See, that right there is the key to the whole thing, and yet CNN, with its legion of highly skilled journalists, seems utterly uninterested in discovering what this “altercation” was about. How many readers have ever heard of a child’s birthday party turning into a 911 call? Whose fault was that and — oh, just by the way — what was Jacob Blake planning to do when he decided he needed to grab a knife from his vehicle? But not only do CNN viewers not get answers to these highly relevant questions, the questions themselves are never mentioned, because asking questions might distract from the important message: VOTE FOR JOE BIDEN!
That’s the only thing any CNN viewer is supposed to care about, and so the network’s coverage of Kenosha, like their coverage of just about everything else, turns into an exercise in blaming Trump. Even if you were interested in that message, the most hard-core Democratic voter must get weary of having the same message — BLAME TRUMP! — inserted into every story and, as I say, the way CNN’s programming works, there are only four or five stories they really cover at all on a typical day, so that it becomes a tormenting drumbeat of repetition.

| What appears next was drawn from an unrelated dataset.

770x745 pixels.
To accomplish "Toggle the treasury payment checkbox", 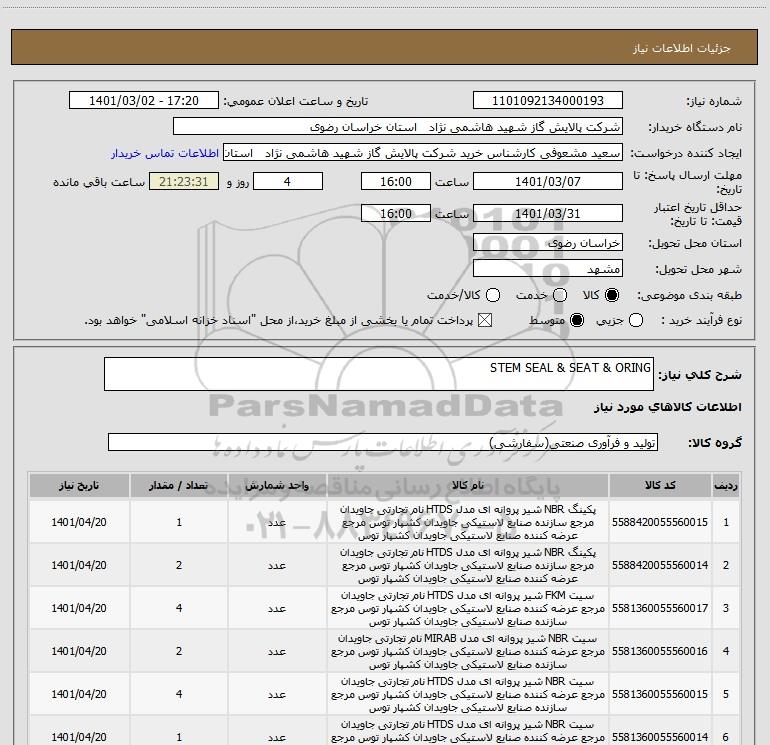I will 486,320.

Whatever else might cause anyone to watch CNN, they certainly can’t be tuning in for the excitement. If it’s excitement you want, my suggestion is that you try watching real-crime video on YouTube:
The police officer keyed his microphone and spoke the two most important words of his career: “Shots fired.” He had just fatally shot a man, in the kind of split-second life-or-death decision that every law enforcement officer trains for, but none of them ever wants to experience. He repeated the communication several times — “Shots fired!” — and then added, “Send all units.”
When fellow officers arrived, Officer Bryan Pray was emotionally distraught by what had happened. “I can’t even talk right now, man. I didn’t want that to happen to him, man.” The policeman in Sheboygan, Wisconsin, had just killed Kevan Ruffin, after a nightmarish encounter in the early-morning hours of July 2.

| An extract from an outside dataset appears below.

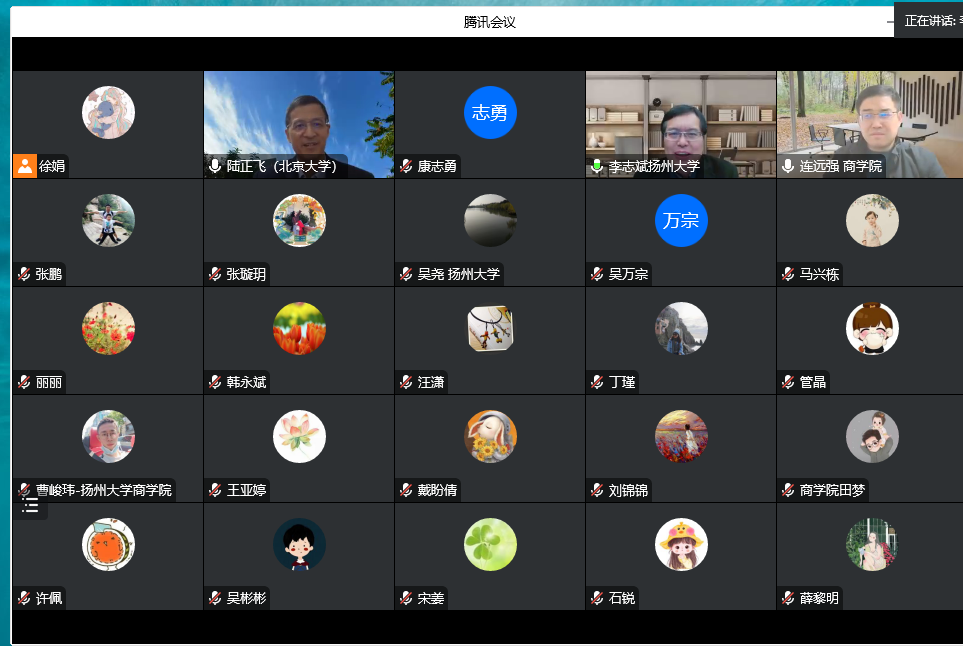Minimize the Tencent Meeting window
Screen dimensions: 963x646
click(x=889, y=21)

Officer Pray had been dispatched by a 911 call shortly before 6 a.m. reporting a disturbance involving a knife-wielding man. Arriving at the scene of the incident, the officer found a woman crying hysterically. She said she had been attacked by a black man with two knives or swords, who looked at her with “pure hatred” on his face and called her “the devil in the flesh.” She had escaped without serious injury, and her attacker had gone eastbound up an alley toward South 15th Street. . . .
Read the rest of my latest column at The American Spectator.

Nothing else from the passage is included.